───── INPUT RECORDS

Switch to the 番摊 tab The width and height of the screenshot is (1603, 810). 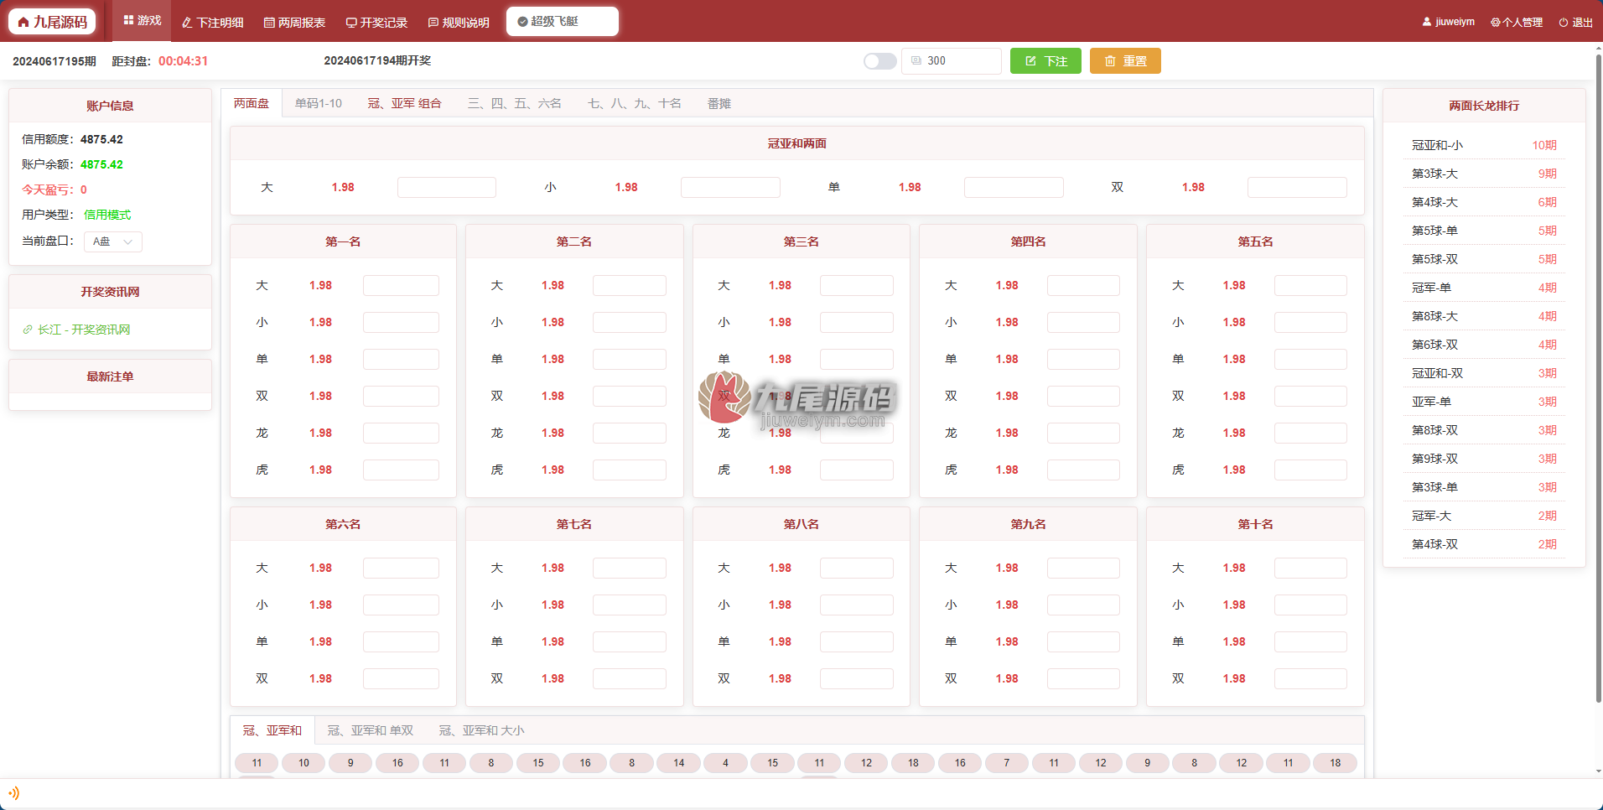click(719, 103)
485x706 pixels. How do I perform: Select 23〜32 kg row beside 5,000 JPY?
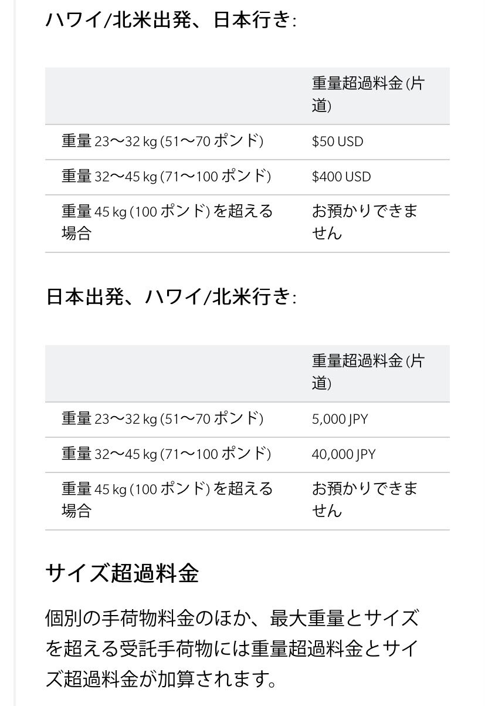coord(162,419)
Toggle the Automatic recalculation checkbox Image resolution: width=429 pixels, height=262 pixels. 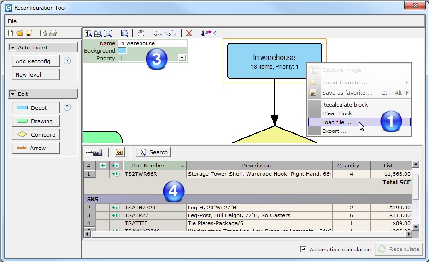(x=303, y=249)
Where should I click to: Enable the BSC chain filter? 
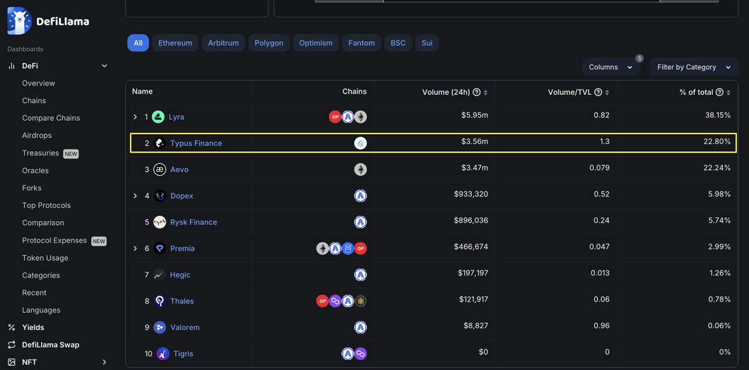tap(398, 42)
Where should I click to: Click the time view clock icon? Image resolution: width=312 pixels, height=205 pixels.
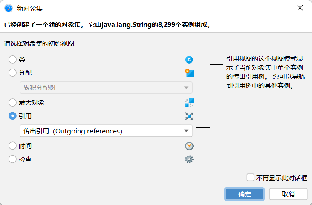[x=189, y=146]
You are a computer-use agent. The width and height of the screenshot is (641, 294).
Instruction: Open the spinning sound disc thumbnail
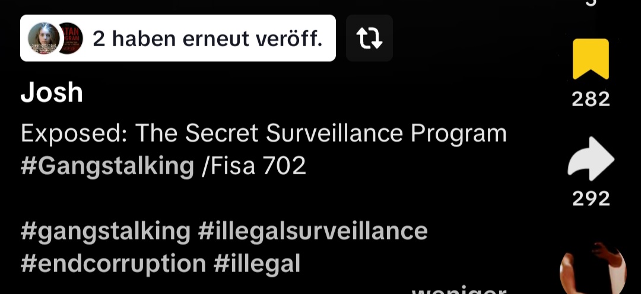point(593,269)
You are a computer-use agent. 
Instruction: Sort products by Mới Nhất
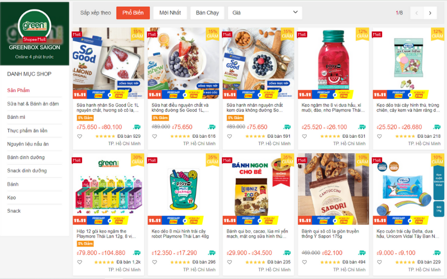[170, 13]
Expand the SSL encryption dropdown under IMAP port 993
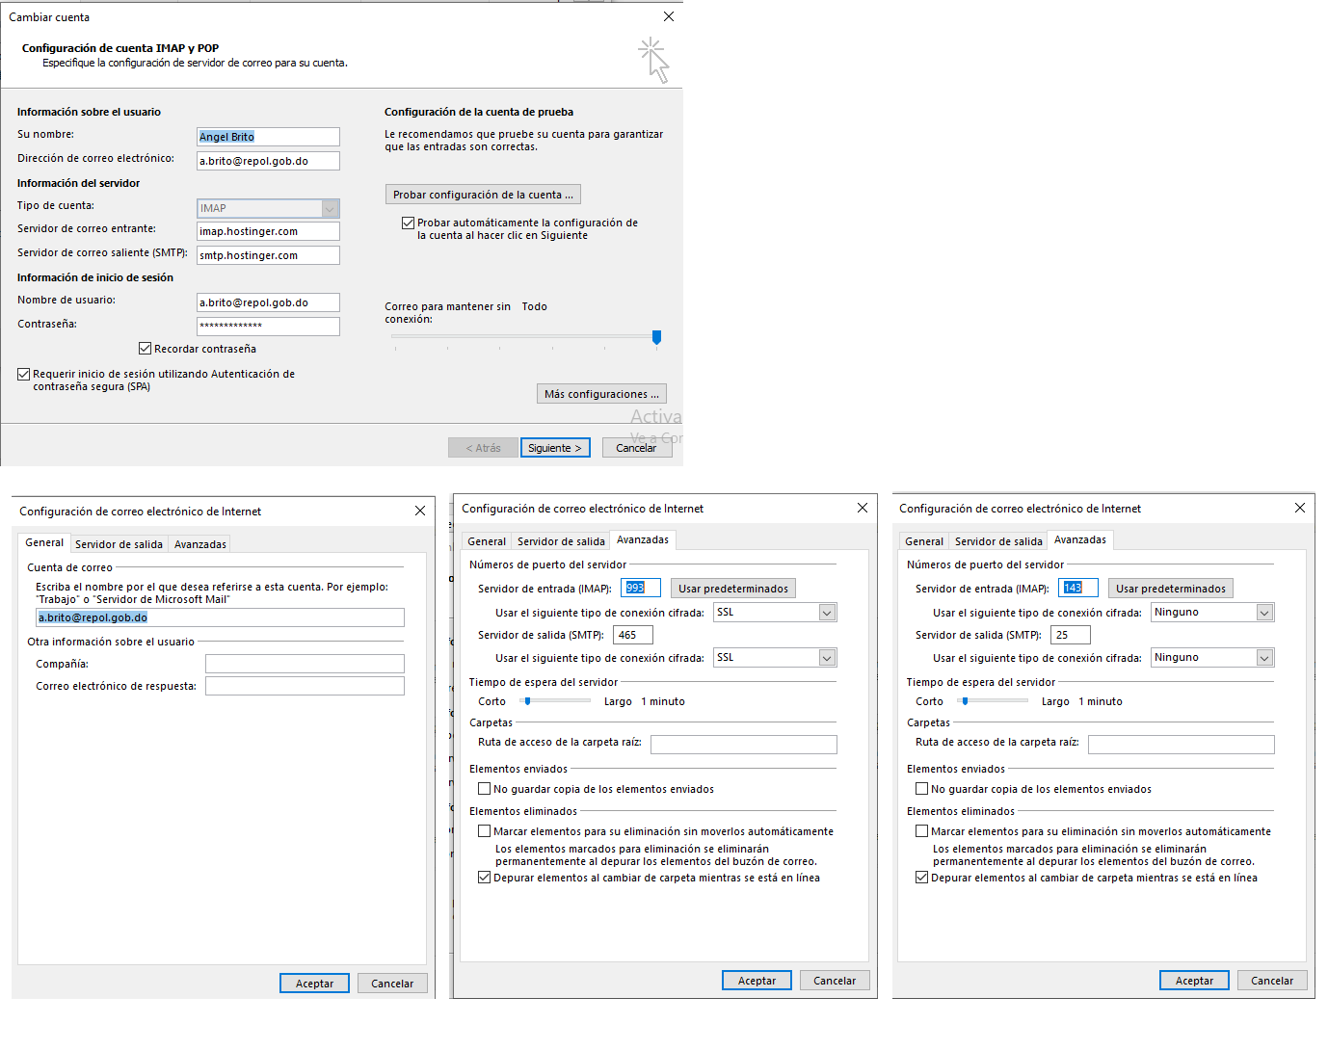 coord(826,613)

──────────

* [TASK]
Look above for every line with the word "agent" and copy it.

* [ANSWER TO THE EXERCISE]
You are a computer-use agent. The width and height of the screenshot is (641, 294).
You are a computer-use agent. 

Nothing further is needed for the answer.